Pro:
Die Landschaft ist schön : )
Kontra:
eher weniger authentisch, schlecht mit ÖPNV erreichbar, keine wirklichen Einblicke in Kultur
Empfehlung:
Ja
INTRO
Während unseres Schulaufenthalts in den USA haben wir natürlich auch einige Exkursionen unternommen, die allerdings nicht primär dazu dienten, Land und Leute kennenzulernen, sondern in erster Linie Unterrichtsveranstaltungen der entsprechenden Fächer waren, was allerdings für uns aufs Gleiche rauskam.
.ANREISE
Eines sonnigen Oktobermorgens trafen wir uns um 7:30 – leider a.m. – um gemeinsam mit der dem Social Anthropology Abibturkurs (Fächer gibt’s in den USA…) ins Lancaster County im Bundesstaat Pennsylvania zu den Amish People zu fahren. Nach mehr als dreistündiger Fahrt durch immerhin vier Bundesstaaten sind wir dann in unserem Reisebus am Amish Farm House angekommen. Dieses befindet sich an der Route 30 Eastern in Lancaster. Kitchen Kettle Village, ein anderer Ort, den wir besucht haben, befindet sich in Intercourse, an der Route 340 und der sog. „Bird in Hand Farmers Market“ genau in der Mitte zwischen beiden. Ohne Auto ist alles schwer zu erreichen, da es kaum öffentliche Verkehrsmittel gibt. Von daher konnten wir froh sein, dass man uns einen Reisebus organisiert hatte.

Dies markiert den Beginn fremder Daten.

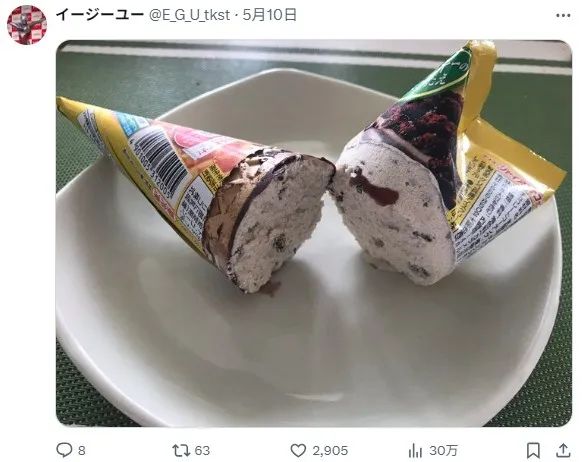Click the retweet count 63
Image resolution: width=584 pixels, height=462 pixels.
click(202, 451)
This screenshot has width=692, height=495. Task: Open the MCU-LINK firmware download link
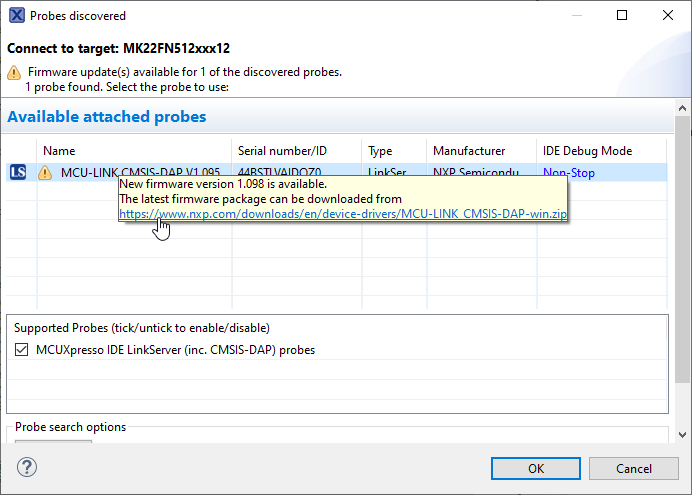[x=343, y=214]
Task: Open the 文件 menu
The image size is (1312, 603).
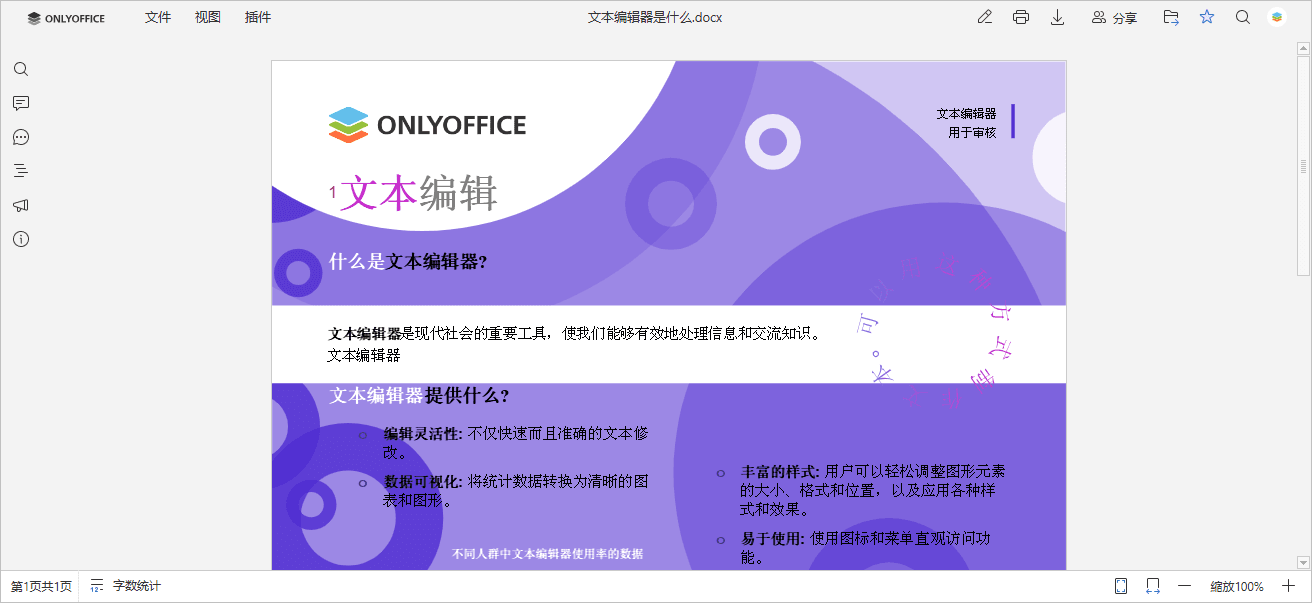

Was wir bei und mit den Amish erlebt haben, erzähle ich euch im folgenden Bericht.
.WER SIND DIE AMISH ?
Amish People sind Leute, die vor über 200 Jahren aus deutschsprachigen Gebieten Europas, hauptsächlich aber aus der Schweiz, u.a. aus religiösen Gründen in die Staaten ausgewandert sind, um dort ein besseres Leben zu führen.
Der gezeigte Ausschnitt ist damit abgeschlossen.